MAINE: Feeling better
After two strong starts, the last two have found Takahashi being mauled. In his last start against the Marlins, Takahashi hit a wall around the fifth. Even in his two strong starts, he struggled to get through six.
The Mets think he’s better out of the bullpen.
“We like Takahashi as a pitcher,’’ manager Jerry Manuel said. “We think we have lost something in the bullpen when he’s a starter, so that’s a scenario that could work if and when John Maine is healthy and we feel he’s ready to be part of the rotation.’’
Maine threw a simulated game last night, and if he’s pain free today will make a minor league rehab start. Then it’s back into the rotation.
It didn’t look like that would be the case last month when Manuel yanked him at Washington after throwing only five pitches. The two got into it in the dugout and Manuel pulled Maine from the rotation, insisting something was wrong. An MRI then revealed shoulder tendinitis.
A strikeout machine for much of this season, David Wright enters tonight’s game against the San Diego Padres on a big-time tear, with 13 hits in his last 25 at-bats – most of them scalded.

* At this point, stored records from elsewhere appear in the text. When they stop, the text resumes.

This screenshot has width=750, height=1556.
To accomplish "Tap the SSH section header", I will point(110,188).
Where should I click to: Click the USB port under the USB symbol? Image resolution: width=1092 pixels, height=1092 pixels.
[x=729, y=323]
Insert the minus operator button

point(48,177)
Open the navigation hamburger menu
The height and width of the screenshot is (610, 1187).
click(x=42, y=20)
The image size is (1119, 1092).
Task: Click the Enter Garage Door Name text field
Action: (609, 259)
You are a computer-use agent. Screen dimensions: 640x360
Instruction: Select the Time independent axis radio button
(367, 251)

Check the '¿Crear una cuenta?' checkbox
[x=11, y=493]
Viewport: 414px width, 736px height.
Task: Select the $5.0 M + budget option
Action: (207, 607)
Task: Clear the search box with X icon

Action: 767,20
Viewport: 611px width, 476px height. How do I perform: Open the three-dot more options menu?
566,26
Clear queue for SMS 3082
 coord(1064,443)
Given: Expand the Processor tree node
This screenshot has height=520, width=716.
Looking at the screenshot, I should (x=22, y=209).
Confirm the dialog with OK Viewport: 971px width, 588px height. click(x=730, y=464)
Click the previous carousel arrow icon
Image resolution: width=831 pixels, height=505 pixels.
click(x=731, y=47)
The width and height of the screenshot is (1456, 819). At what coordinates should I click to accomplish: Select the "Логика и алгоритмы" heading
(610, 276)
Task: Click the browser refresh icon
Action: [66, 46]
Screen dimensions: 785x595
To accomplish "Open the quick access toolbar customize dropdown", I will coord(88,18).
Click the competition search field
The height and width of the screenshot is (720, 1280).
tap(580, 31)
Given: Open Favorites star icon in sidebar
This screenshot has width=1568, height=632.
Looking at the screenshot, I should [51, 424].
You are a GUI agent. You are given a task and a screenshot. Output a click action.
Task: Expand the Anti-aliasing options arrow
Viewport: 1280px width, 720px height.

During that span Wright only struck out four times, three of them last Wednesday at San Diego. He did not strike out during the Florida series.
Wright said he was all over the place earlier this season, but has become more selective over the past week not chasing the sliders away. He’s also been quicker with the bat and getting to the inside fastball.
There’s no question out of necessity the Mets rushed Mike Pelfrey, but it says a lot about him that he was able to learn and not let the frustrations of a 3-8 season in 2007 sabotage his development as it would with many young pitchers.
PELFREY: Goes for fifth straight win tonight.
Pelfrey appeared to find himself in 2008, but regressed last year to the point where he was mentioned in trade rumors. Pelfrey, simply, was a mess with some hideous moments, such as a three-balk afternoon in San Francisco.
He still had all the good things in his scouting report, such as a power fastball, but it was outweighed by a propensity for not being able to finish off batters or innings.
When things got tense, Pelfrey got tight and small threats mushroomed into big innings. When they unraveled for him, he was all over the place.
When he struggled this spring, some speculated he’d be better off in the minor leagues – I had that thought – but Pelfrey promised he was working on things and would be better.